SOURCE RECORDS -
-.-.-
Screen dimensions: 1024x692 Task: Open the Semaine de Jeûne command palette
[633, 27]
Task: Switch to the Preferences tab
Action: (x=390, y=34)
-.-.-
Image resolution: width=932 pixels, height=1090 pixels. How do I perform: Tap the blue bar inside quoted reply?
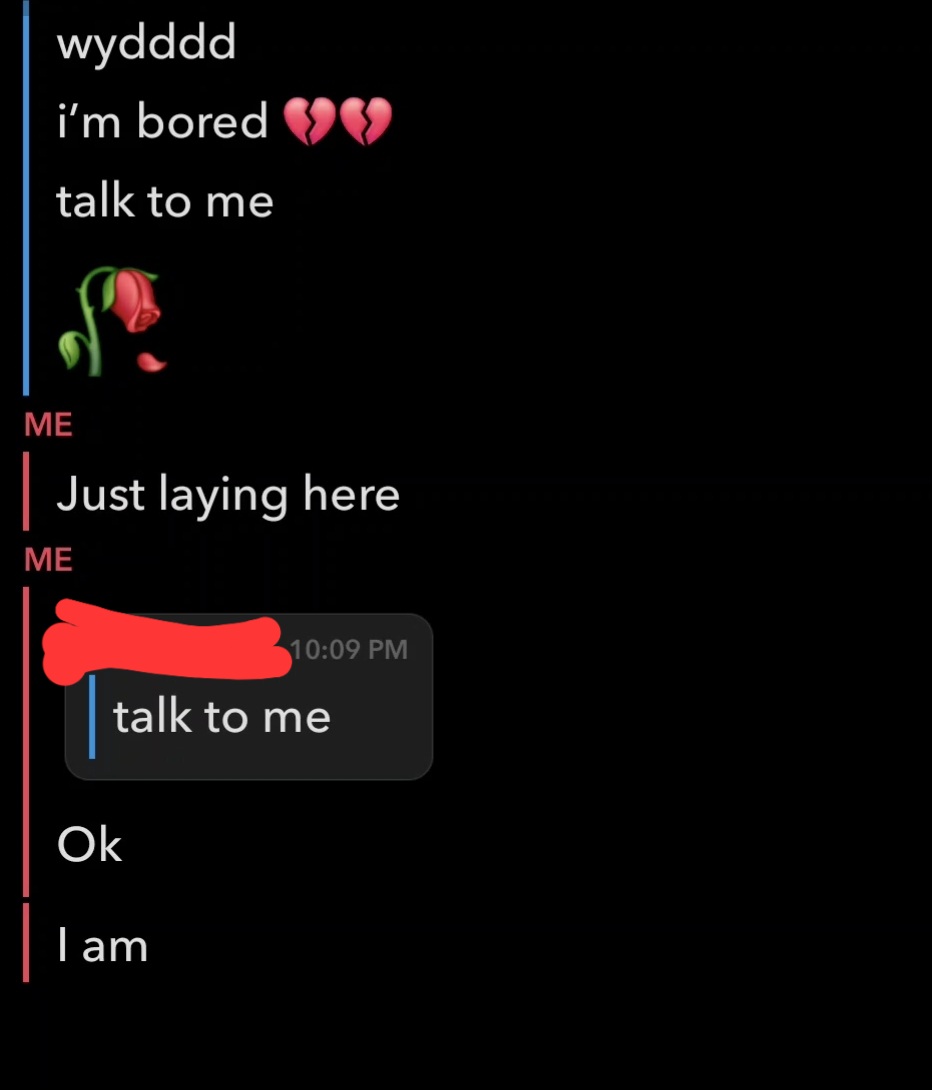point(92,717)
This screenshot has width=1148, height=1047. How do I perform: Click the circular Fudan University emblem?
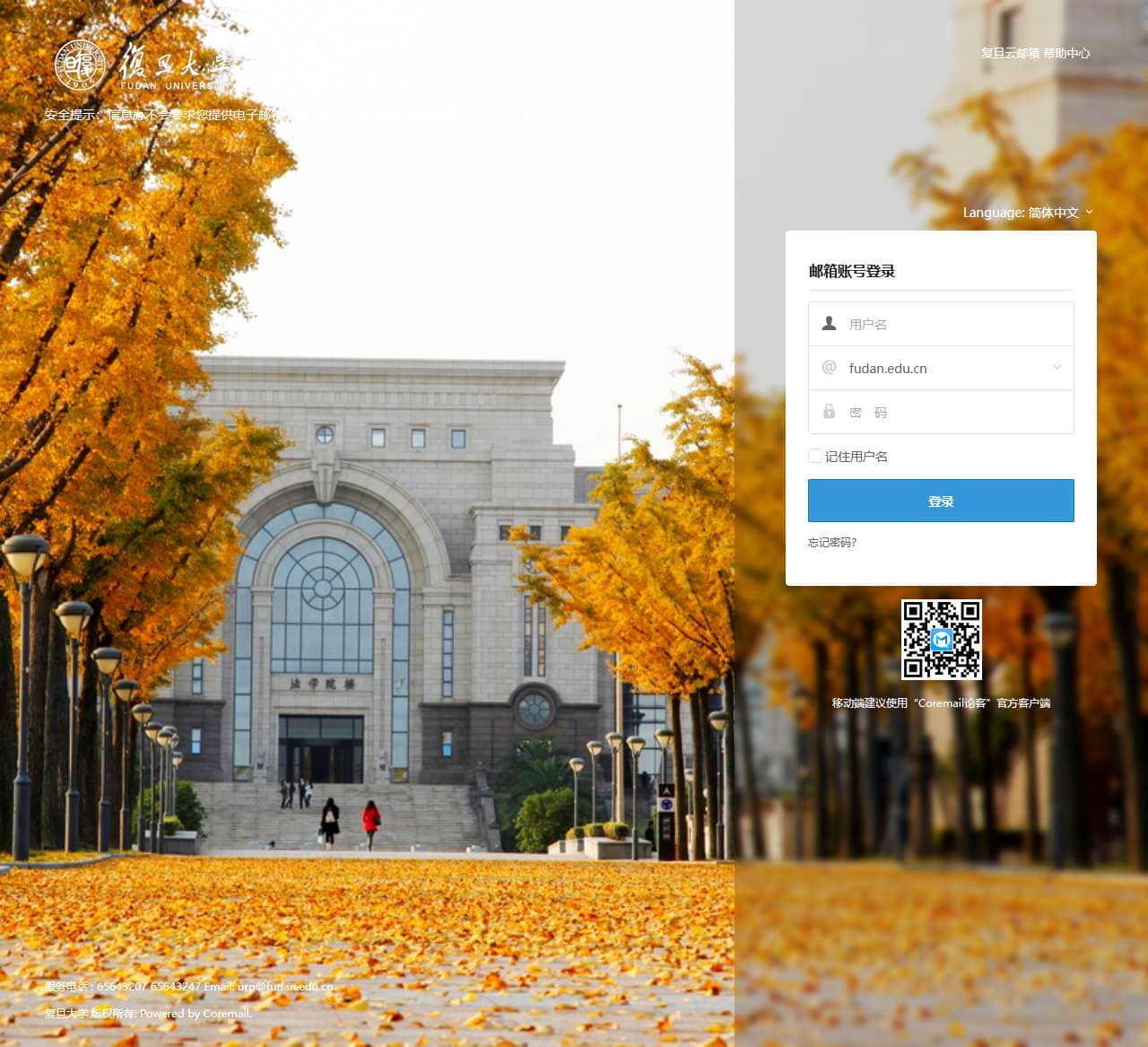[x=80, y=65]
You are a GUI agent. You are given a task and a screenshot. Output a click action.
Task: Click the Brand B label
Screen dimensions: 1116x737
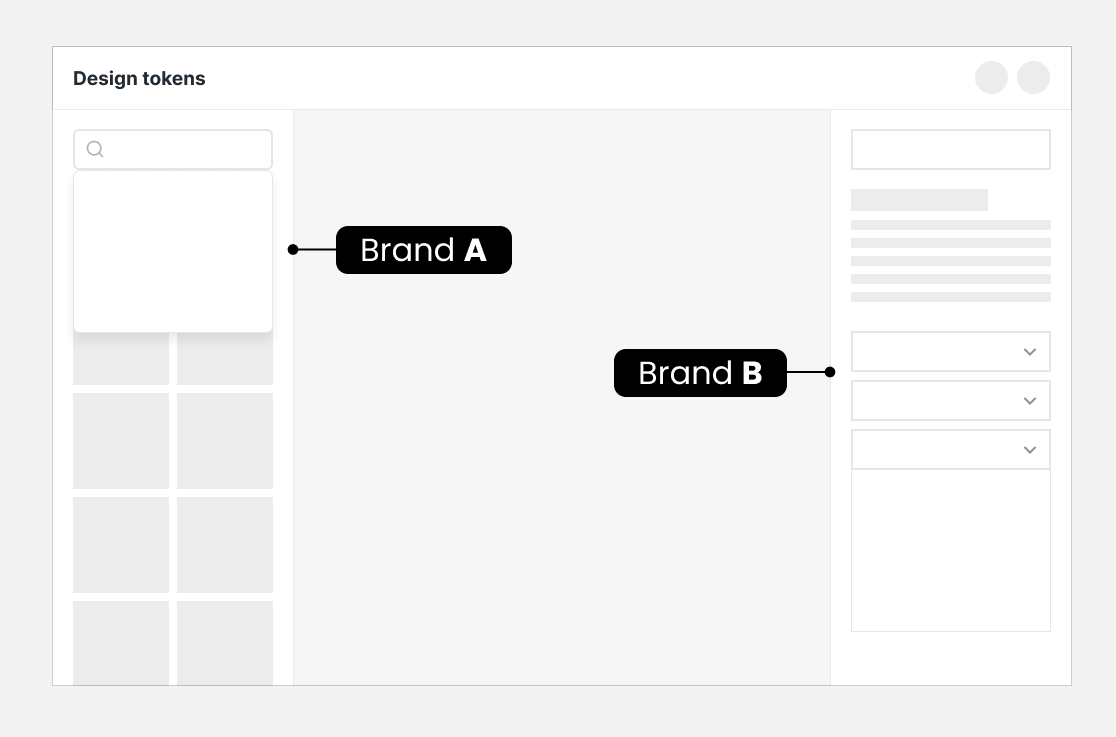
-.-.-
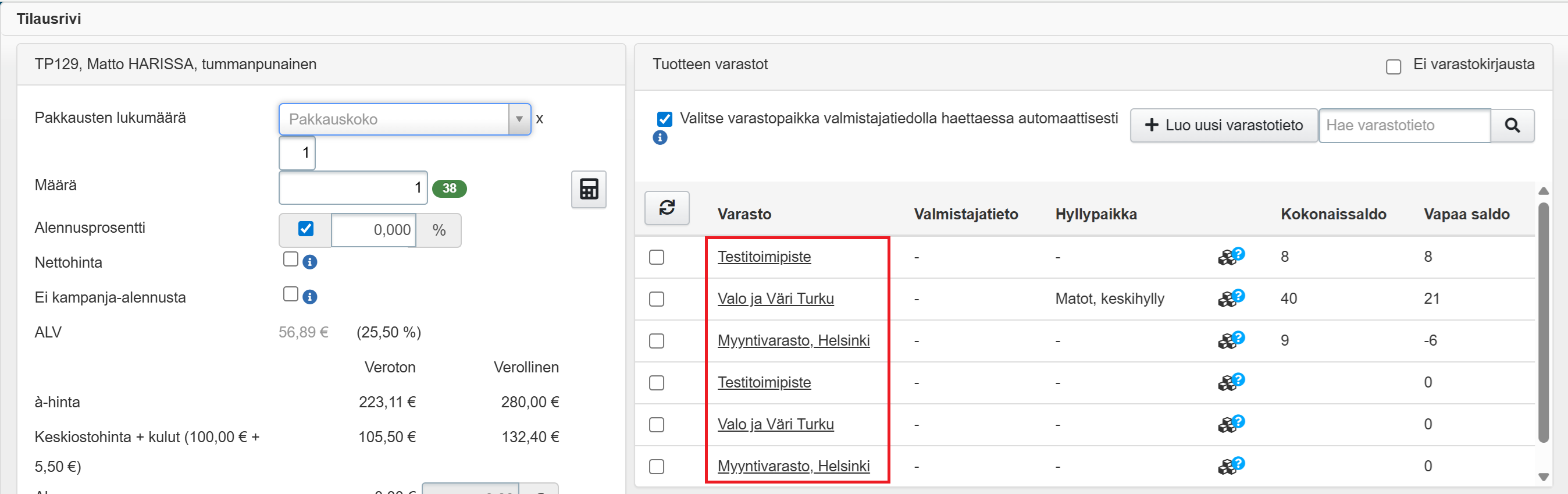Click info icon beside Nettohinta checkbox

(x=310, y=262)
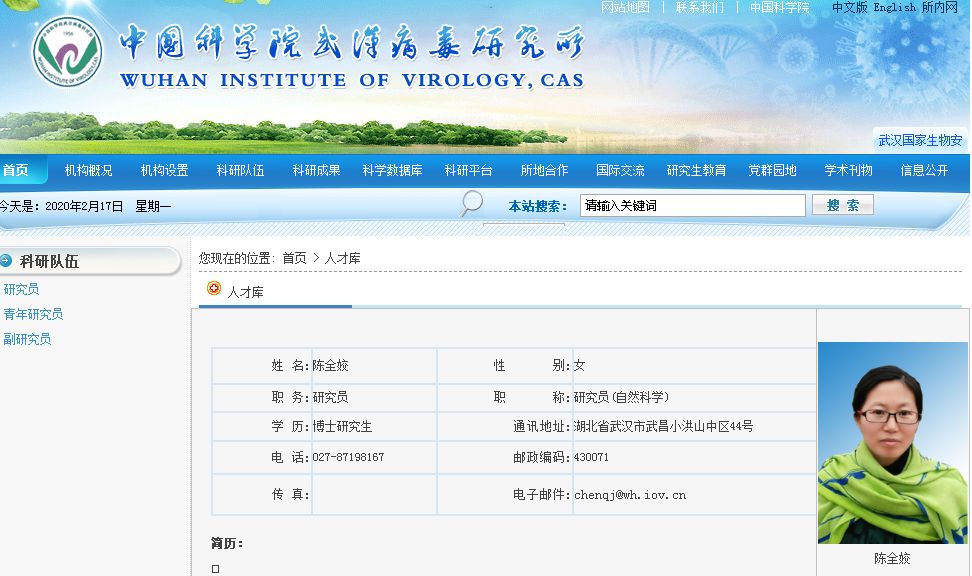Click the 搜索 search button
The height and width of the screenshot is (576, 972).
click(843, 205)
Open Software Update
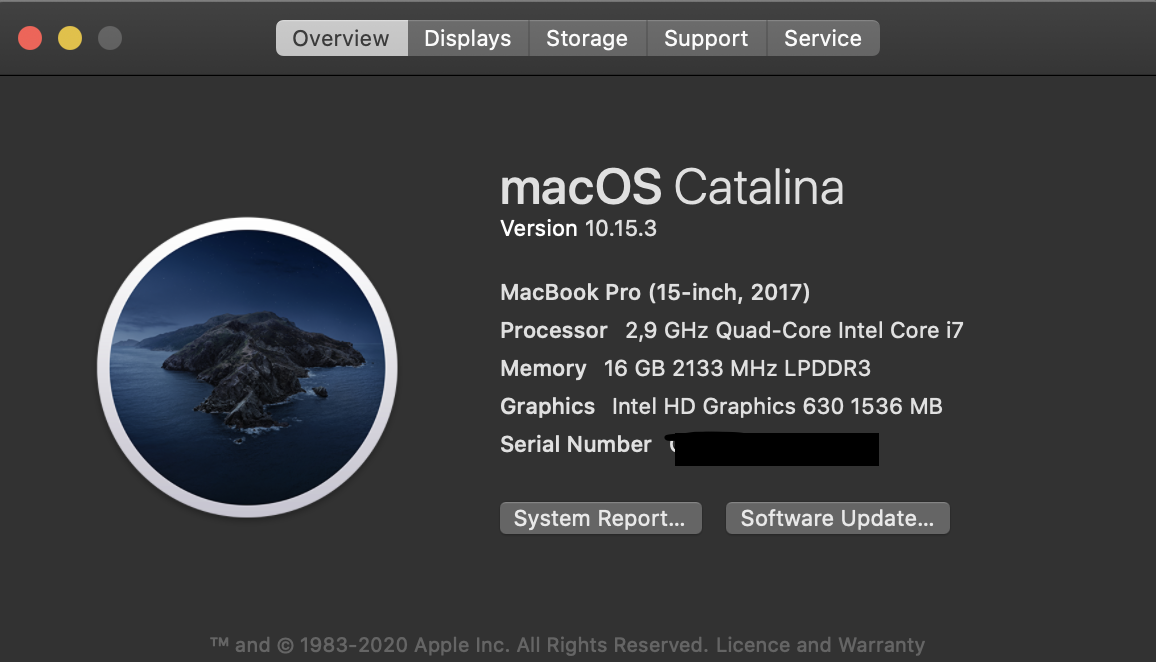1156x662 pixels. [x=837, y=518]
-.-.-
AIM OF THE EXERCISE -
Rewrite the stretch of the listing from "You are a GUI" through "Screen dimensions: 1116x737", replacing "Brand B" with "Brand C" and changing nothing else.

RESULT -
You are a GUI agent. You are given a task and a screenshot. Output a click action.
Task: Click the Brand C label
Screen dimensions: 1116x737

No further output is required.